> _What you have to do_
The required output is the line with "Task: Expand plugin" through the final line of the entries, each one exactly as it stands.

> _Extracted information_
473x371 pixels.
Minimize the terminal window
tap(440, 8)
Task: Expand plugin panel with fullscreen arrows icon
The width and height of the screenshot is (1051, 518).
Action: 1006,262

> _Answer to the problem_
Task: Expand plugin panel with fullscreen arrows icon
The width and height of the screenshot is (1051, 518).
Action: 1006,262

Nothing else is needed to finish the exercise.